После этих слов человек откровенно расстроился.
— Не понимаю… — пробормотал он с прежней тоской в голосе. — Не понимаю…
Пора начинать, решил пастырь.
— Человечество переживает расцвет технологии, — проникновенно проговорил он. — Но последствия его будут страшны, если он не будет сопровождаться расцветом веры. Вот вы мне поставили в вину, что я служу обедню в скафандре… А вы бы посмотрели, сколько мальчишек прилипает к иллюминаторам снаружи, когда внутри идет служба! Вы бы посмотрели на их лица… Разумеется, я понимаю, что их пока интересует только скафандр, и все же слово «космос» для них теперь неразрывно связано с именем Христа. И когда они сами шагнут в пространство…
— Вы — язычник, — угрюмо сказал посетитель.
— Язычник? — без тени замешательства переспросил пастырь. — Что ж… Христианству всегда были свойственны те или иные элементы язычества. Пожалуй, нет и не было церкви, свободной от них совершенно. Иконы, например. Чем не язычество?.. В давние времена вера выступала рука об руку с искусством — и вспомните, к какому расцвету искусства это привело! И если теперь вера выступит рука об руку с наукой…
— Да вы уже выступили, — проворчал посетитель. — Вы уже договорились до того, что Христос был пришельцем из космоса…
— Неправда! — запротестовал пастырь. — Журналисты исказили мои слова! Это была метафора…
— Хорошо, а записочки? — перебил посетитель. Он явно шел в наступление. — Откуда вообще эта дикая мысль, что молитва, поднятая на орбиту, дойдет до Господа быстрее?
— Разумеется, это суеверие, — согласился пастырь. — Для Бога, разумеется, все едино. Но люди верят в это!
— Так! — сказал посетитель, обрадовавшись. — Следовательно, вы сами признаете, что делаете это не для Господа, а для людей?
— Да, для людей, — с достоинством ответил пастырь. — Для людей, дабы в конечном счете привести их к Господу. Так что не ищите в моих словах противоречия. Вы его не найдете.
— Но они идут к Господу, как в банк за ссудой! — закричал посетитель. — О чем они просят Его в своих записочках! О чем они пишут в них!..

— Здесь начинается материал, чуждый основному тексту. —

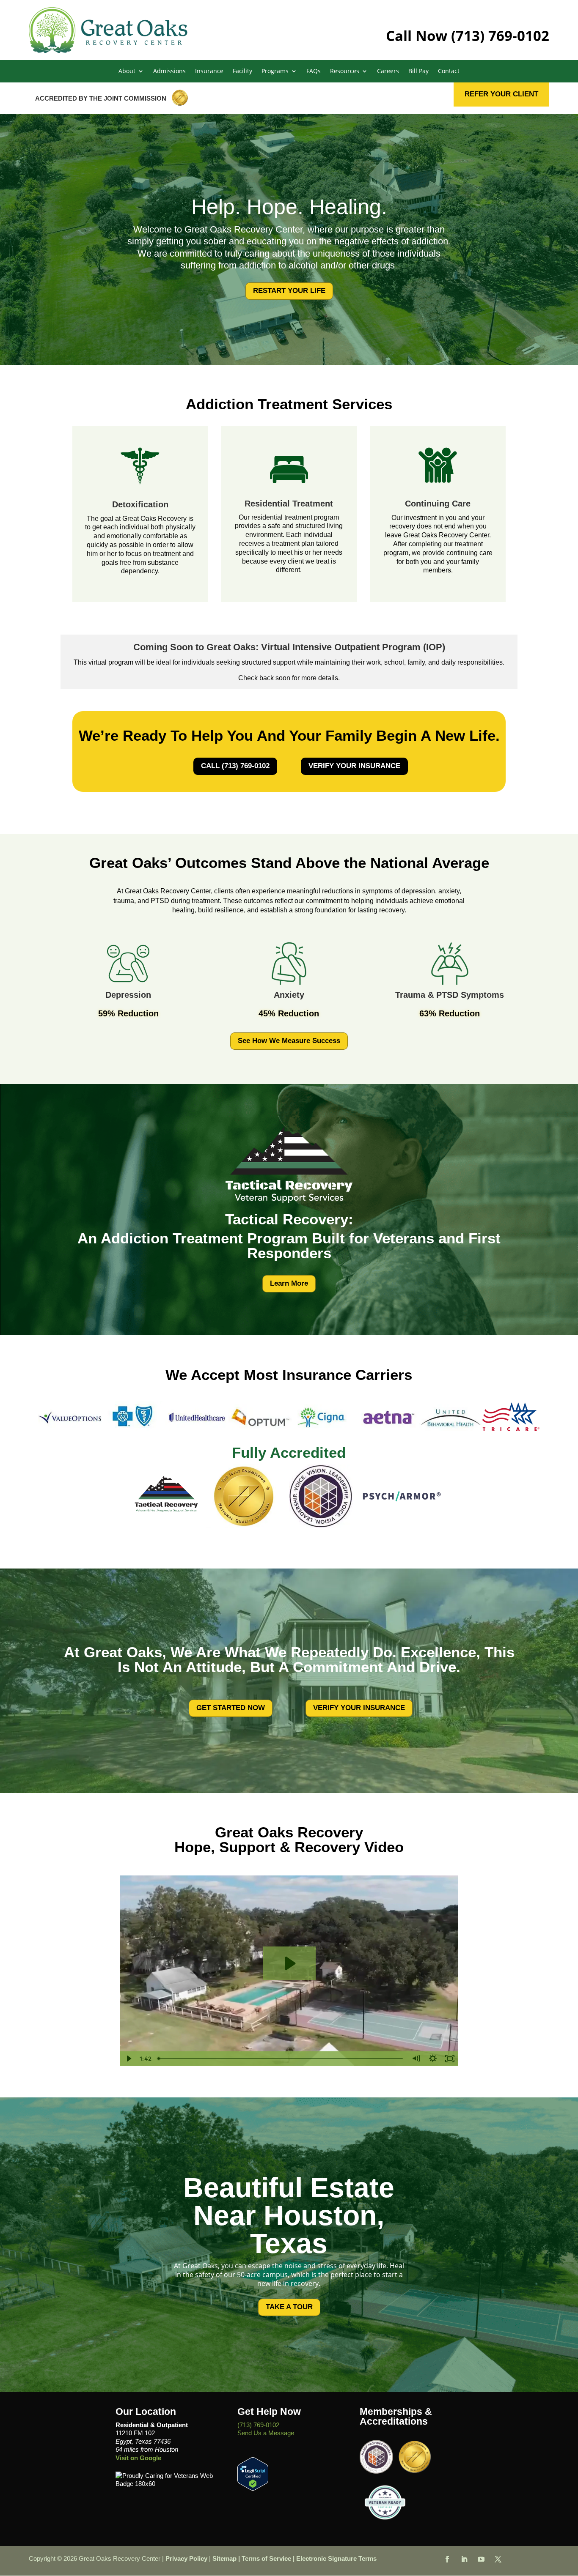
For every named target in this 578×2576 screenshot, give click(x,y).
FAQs (313, 71)
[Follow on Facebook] (447, 2559)
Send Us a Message (265, 2432)
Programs (275, 71)
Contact (449, 71)
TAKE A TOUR (289, 2307)
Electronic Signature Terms (336, 2558)
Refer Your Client (501, 94)
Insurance (209, 71)
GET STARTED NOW (230, 1708)
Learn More (289, 1283)
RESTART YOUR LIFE (289, 291)
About (126, 71)
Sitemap (224, 2558)
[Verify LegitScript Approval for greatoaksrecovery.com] (252, 2488)
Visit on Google (138, 2457)
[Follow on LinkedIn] (464, 2559)
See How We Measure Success (289, 1041)
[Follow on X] (498, 2559)
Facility (242, 71)
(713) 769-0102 (500, 35)
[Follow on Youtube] (481, 2559)
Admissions (169, 71)
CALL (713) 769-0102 (235, 766)
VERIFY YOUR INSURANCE (354, 766)
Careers (388, 71)
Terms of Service (266, 2558)
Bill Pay (418, 71)
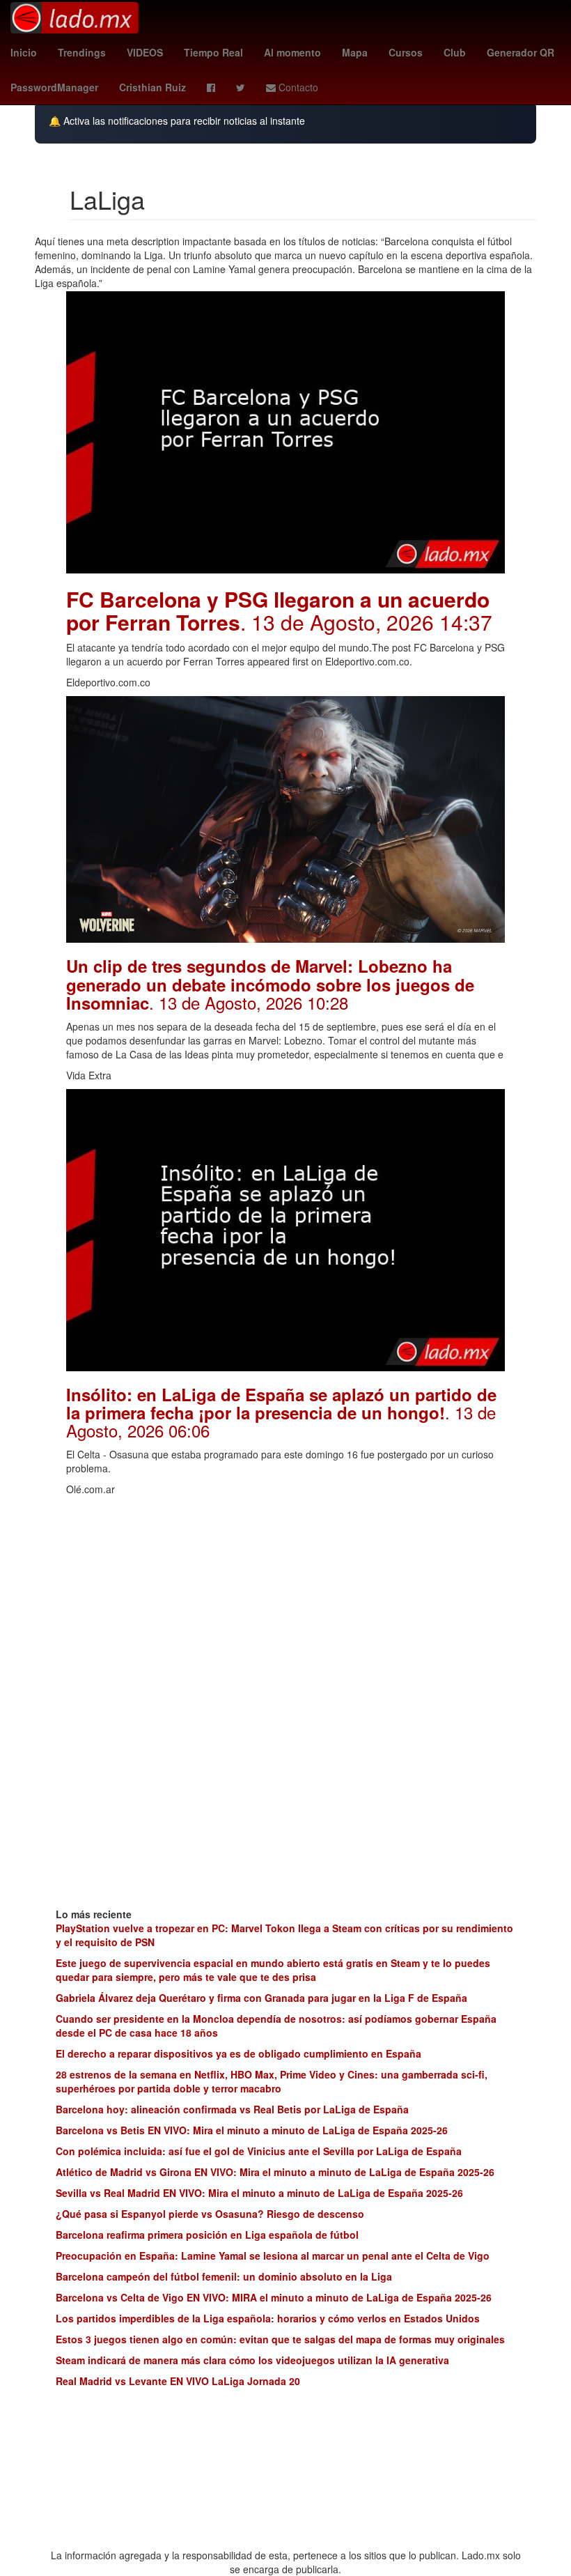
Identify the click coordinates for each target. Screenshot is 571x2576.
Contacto (297, 87)
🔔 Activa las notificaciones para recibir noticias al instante (177, 121)
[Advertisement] (285, 1600)
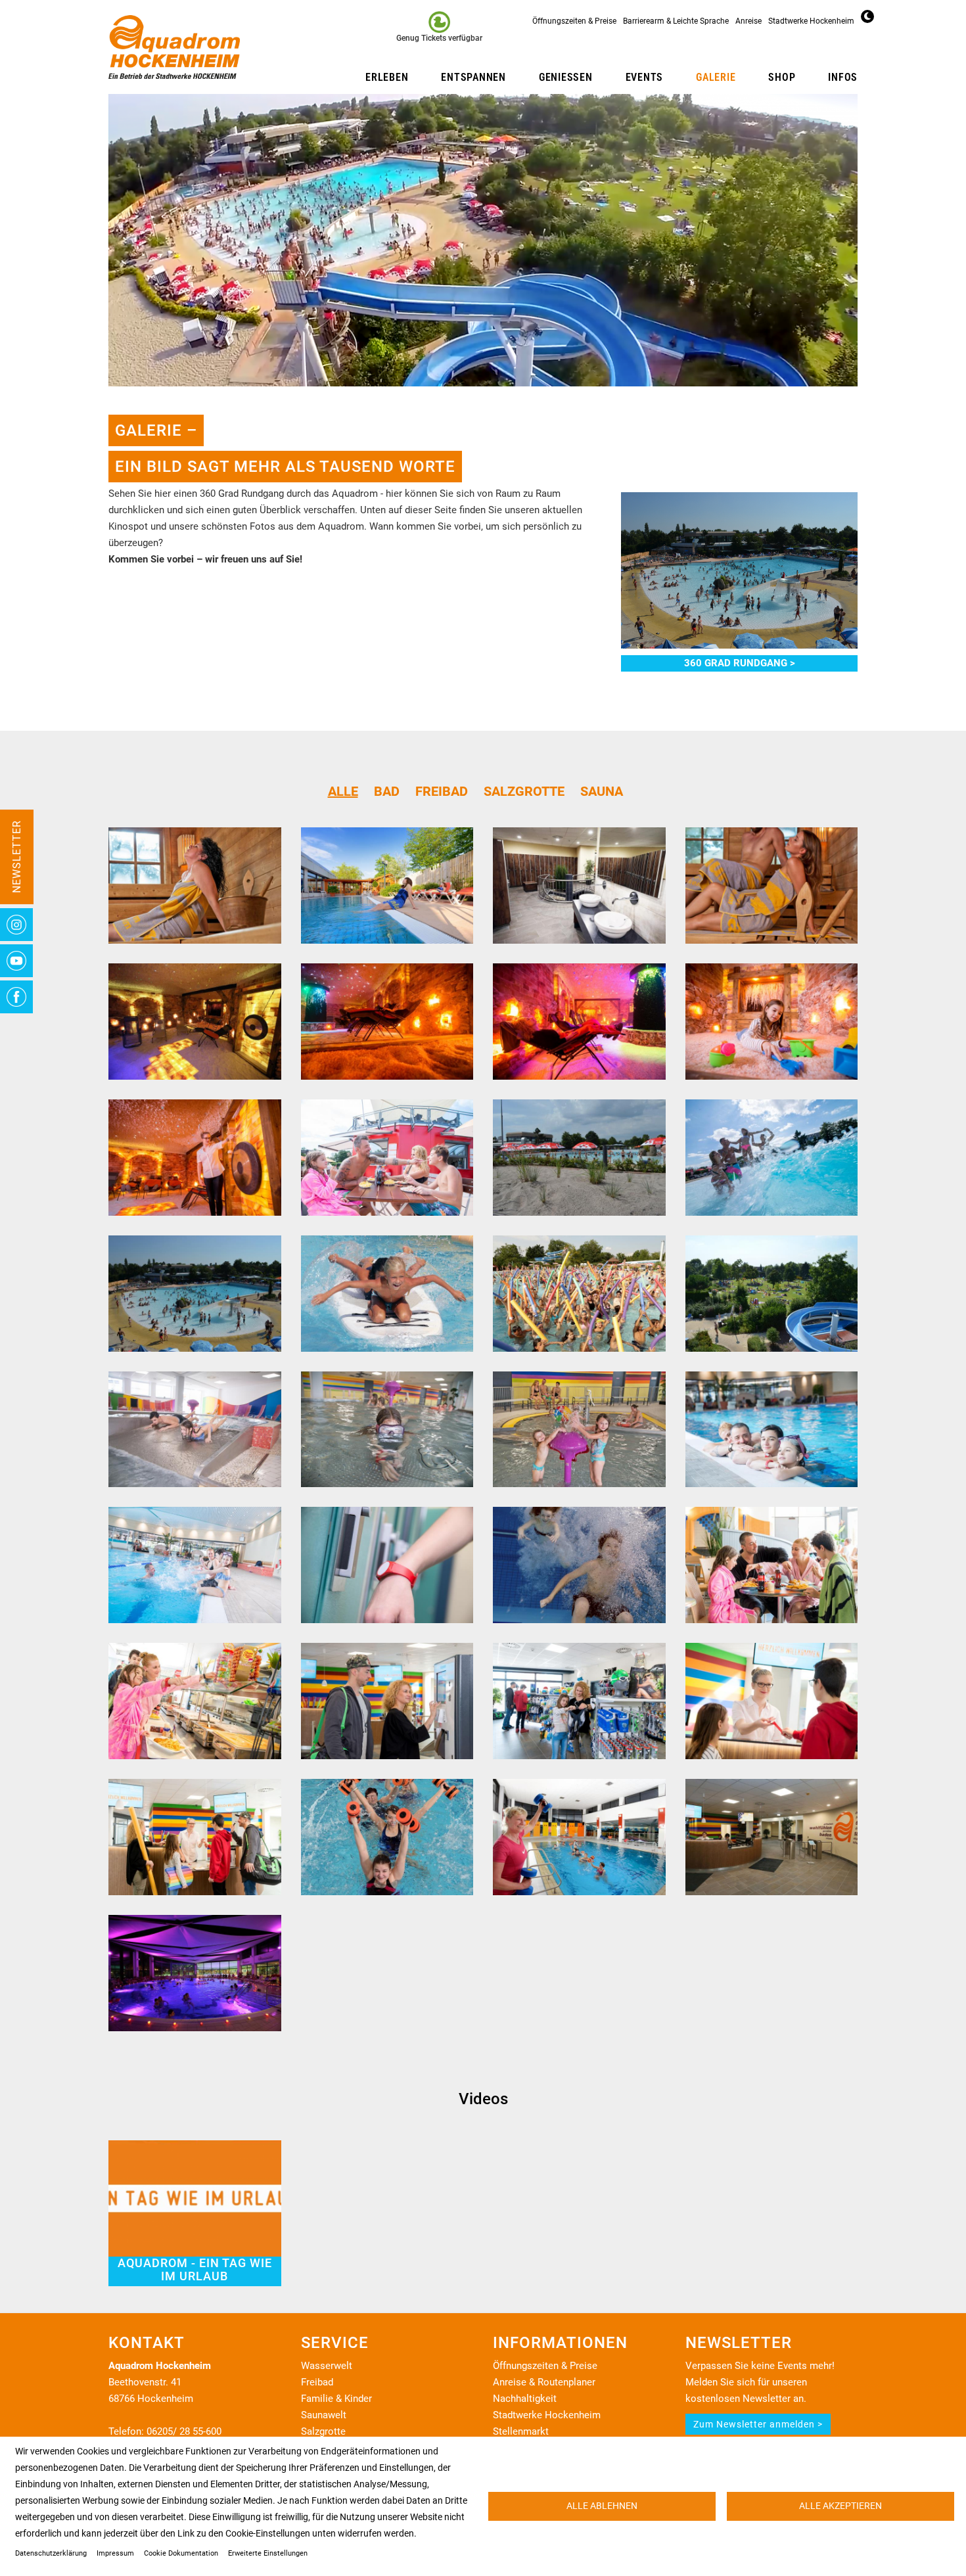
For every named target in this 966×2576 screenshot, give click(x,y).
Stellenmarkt (521, 2431)
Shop (781, 77)
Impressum (115, 2553)
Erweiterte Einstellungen (268, 2553)
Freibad (441, 791)
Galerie (715, 77)
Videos (483, 2098)
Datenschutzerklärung (51, 2553)
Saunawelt (323, 2415)
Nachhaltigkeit (525, 2398)
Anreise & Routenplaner (544, 2382)
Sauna (601, 791)
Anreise (748, 21)
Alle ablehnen (601, 2505)
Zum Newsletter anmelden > (758, 2424)
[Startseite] (179, 47)
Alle (343, 791)
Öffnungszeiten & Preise (574, 21)
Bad (387, 791)
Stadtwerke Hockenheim (811, 21)
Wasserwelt (326, 2366)
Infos (843, 77)
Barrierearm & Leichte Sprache (676, 21)
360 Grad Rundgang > (739, 663)
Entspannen (473, 77)
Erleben (386, 77)
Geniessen (566, 77)
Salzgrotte (524, 791)
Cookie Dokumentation (181, 2553)
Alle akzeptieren (840, 2505)
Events (645, 77)
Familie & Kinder (336, 2398)
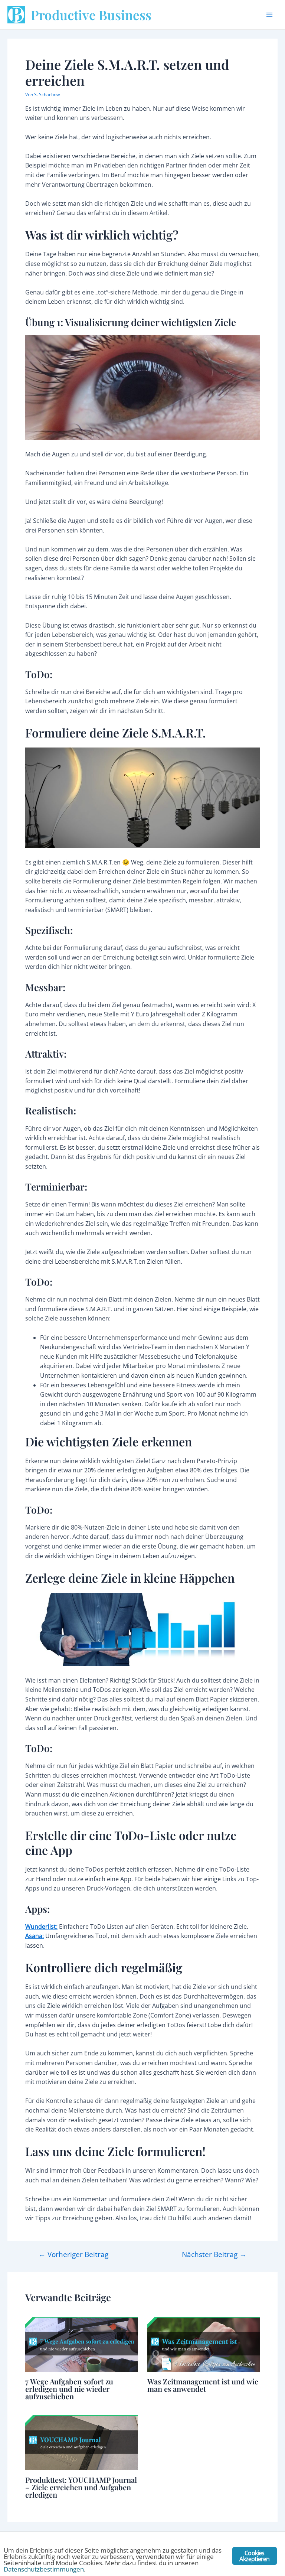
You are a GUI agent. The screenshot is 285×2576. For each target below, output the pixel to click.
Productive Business (91, 14)
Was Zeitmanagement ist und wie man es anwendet (202, 2385)
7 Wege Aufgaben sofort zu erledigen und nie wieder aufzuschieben (69, 2388)
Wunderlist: (41, 1926)
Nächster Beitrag (214, 2254)
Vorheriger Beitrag (73, 2254)
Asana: (34, 1936)
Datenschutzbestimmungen (44, 2569)
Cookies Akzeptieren (254, 2556)
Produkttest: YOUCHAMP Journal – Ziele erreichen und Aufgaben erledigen (81, 2487)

— Этого не знаю даже я, — резонно заметил пастырь. — Это известно лишь им да Господу.
— А разве так уж трудно догдаться, о чем может просить Господа человек, которому некуда девать деньги? — весьма удачно парировал посетитель. — Ваша паства! Это же сплошь состоятельные люди! Те, у кого достает денег и глупости, чтобы оплатить выброс в космос всей этой… бумаги.
— Вы кощунствуете, — сказал пастырь. Лицо его отвердело и стало прекрасным — как на рекламном щите при дороге.
Посетитель вскинул и тут же опустил темные глаза, в которых пастырь успел, однако, прочесть непонятный ему испуг.
— Опять… — беспомощно проговорил человек. — Опять это слово…
Надо полагать, обвинение в кощунстве предъявлялось ему не впервые.
— Да поймите же! — Пытаясь сгладить излишнюю резкость, пастырь проговорил это почти умоляюще. — Элитарность астроцеркви беспокоит меня так же, как и вас. Но рано или поздно все образуется: стоимость полетов в космос уменьшится, благосостояние, напротив, возрастет, и недалек тот час, когда двери храма будут открыты для всех.
Посетитель молчал. Потом неловко поднялся с противоперегрузочного кресла.
— Простите… — сдавленно сказал он, все еще пряча глаза. — Конечно, мне не следовало приходить. Просто я подумал… ну что же это… ну куда еще дальше…
Досадуя на свой глупый срыв и некстати слетевшее с языка слово «кощунство», пастырь тоже встал.
— Нет-нет, — слабо запротестовал человек. — Провожать не надо. Я сам…
Пастырь не возражал. У него действительно был трудный день. Попрощавшись, он снова опустился в кресло и прикрыл глаза.
Ученый написал на него донос, шофер грузовика, пусть в шутку, но предложил ограбить прихожан, безработный богоискатель обвинил в язычестве и фарисействе. Представители других церквей… Ну, об этих лучше не вспоминать. Кем они все считают его? В лучшем случае — достойным уважения дельцом. Правда, есть еще паства. Но, будучи умным человеком, пастырь не мог не понимать, что для его прихожан астроцерковь, на создание которой он положил все силы души своей, — не более чем последний писк моды.